Proceeds from the add-on loan will be used to fund the acquisition of Fortifiber LLC and the repricing will take the existing term loan down from Libor plus 450 bps with a 1% Libor floor.

Henry, an American Securities portfolio company, is an El Segundo, Calif.-based manufacturer of roofing products and other building envelope applications. Fortifiber is a Fernley, Nev.-based manufacturer of weather-resistive moisture management systems, including housewrap, building paper and flashing tapes.

Crown sizes surface

Crown Holdings plans to launch a $1.25 billion term loan B (Baa2/BB+) and a €750 million term loan B (Baa2/BB+) at its bank meeting in London on Tuesday and bank meeting at 10:30 a.m. ET in New York on Wednesday, according to a market source.

Citigroup Global Markets Inc. is leading the loans that will be used with expected bond debt to fund the acquisition of Signode Industrial Group Holdings (Bermuda) Ltd. from the Carlyle Group in a cash transaction valued at $3.91 billion, subject to customary closing adjustments.

Pro forma net leverage will be 5.1 times as of Sept. 30, 2017 and total net leverage will be 5.3 times as of Sept. 30, 2017.

Closing is expected this quarter, subject to review by various competition authorities.

Crown Holdings is a Philadelphia-based provider of consumer packaging. Signode is a Glenview, Ill.-based provider of transit packaging systems and solutions.

EagleView readies deal

EagleView Technology set a lenders’ call for 11 a.m. ET on Tuesday to launch a repricing of its existing $334,091,094 senior secured first-lien term loan B, a market source remarked.

Morgan Stanley Senior Funding Inc. and Nomura Securities International Inc. are leading the deal that will reprice the existing term loan B from Libor plus 425 bps with a 1% Libor floor.

EagleView is a Bothell, Wash.-based technology provider of aerial imagery, data analytics and GIS solutions.

Global University on deck

Global University Systems, an Amsterdam-based private higher education provider, will hold a bank meeting in London on Wednesday to launch new credit facilities, according to a market source.
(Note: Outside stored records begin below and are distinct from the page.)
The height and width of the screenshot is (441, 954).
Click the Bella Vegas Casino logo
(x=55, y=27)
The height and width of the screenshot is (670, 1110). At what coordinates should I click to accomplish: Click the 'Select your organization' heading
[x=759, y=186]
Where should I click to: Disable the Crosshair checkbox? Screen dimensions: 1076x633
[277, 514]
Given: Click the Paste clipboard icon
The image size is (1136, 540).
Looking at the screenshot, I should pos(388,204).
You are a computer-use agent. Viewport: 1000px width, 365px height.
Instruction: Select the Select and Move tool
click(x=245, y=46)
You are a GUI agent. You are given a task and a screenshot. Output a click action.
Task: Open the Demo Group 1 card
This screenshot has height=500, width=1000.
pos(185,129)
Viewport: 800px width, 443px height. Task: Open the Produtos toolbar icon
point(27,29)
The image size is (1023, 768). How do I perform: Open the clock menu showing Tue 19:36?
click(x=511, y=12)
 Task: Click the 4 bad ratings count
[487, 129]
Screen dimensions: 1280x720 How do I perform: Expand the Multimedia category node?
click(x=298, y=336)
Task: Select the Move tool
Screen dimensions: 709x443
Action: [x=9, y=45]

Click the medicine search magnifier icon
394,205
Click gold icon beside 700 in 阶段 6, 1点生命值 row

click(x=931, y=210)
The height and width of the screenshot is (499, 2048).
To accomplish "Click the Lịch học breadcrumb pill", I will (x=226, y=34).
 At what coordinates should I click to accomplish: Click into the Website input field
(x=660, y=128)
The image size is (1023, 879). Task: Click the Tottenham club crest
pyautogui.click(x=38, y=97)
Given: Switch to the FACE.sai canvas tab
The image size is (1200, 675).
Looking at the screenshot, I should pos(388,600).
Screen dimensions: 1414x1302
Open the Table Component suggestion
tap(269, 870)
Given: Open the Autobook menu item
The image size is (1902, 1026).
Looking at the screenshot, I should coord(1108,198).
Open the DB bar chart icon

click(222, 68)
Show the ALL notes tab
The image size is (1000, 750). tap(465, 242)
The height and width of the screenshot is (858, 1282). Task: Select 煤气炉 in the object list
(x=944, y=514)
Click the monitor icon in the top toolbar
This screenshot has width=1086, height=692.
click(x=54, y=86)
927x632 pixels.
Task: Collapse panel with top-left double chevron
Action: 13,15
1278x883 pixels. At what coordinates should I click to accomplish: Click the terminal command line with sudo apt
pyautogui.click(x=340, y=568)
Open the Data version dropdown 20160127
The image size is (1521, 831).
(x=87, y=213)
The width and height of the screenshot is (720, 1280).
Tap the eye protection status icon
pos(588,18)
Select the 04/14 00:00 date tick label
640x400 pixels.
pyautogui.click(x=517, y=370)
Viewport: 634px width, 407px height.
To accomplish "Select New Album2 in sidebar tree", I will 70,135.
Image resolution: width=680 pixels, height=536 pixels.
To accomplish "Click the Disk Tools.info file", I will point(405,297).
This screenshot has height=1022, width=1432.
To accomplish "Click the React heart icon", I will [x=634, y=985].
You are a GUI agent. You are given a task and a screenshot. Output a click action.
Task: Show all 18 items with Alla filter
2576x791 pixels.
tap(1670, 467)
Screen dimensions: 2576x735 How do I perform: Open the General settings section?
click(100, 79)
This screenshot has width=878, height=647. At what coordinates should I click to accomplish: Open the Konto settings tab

The facilities consist of a £75 million six-year revolver talked at Libor plus 375 bps with a 0% Libor floor, a minimum £150 seven-year term loan B talked at Libor plus 450 bps with a 0% Libor floor, a €300 million seven-year term loan B talked at Euribor plus 425 bps with a 0% floor and a $150 million seven-year term loan B talked at Libor plus 425 bps with a 0% Libor floor, the source said. Original issue discounts are to be announced.

The term loans have 101 soft call protection for six months.

All of the debt will be syndicated in Europe, the source added.

Commitments are due on Jan. 24.

HSBC is the sole global coordinator on the deal, and Bank of America Merrill Lynch, Citigroup Global Markets Inc., Goldman Sachs and BMO Capital Markets are bookrunners and mandated lead arrangers.

The credit facilities will be used to refinance existing debt, including the Lake Bridge International plc senior secured notes due 2020, and to fund an acquisition.

PQ joins calendar

PQ emerged with plans to hold a lender call at 11 a.m. ET on Tuesday to launch a new loan transaction to current and prospective lenders, a market source said.

Citigroup Global Markets Inc. is leading the deal.

PQ is a Malvern, Pa.-based producer of specialty inorganic performance chemicals and catalysts.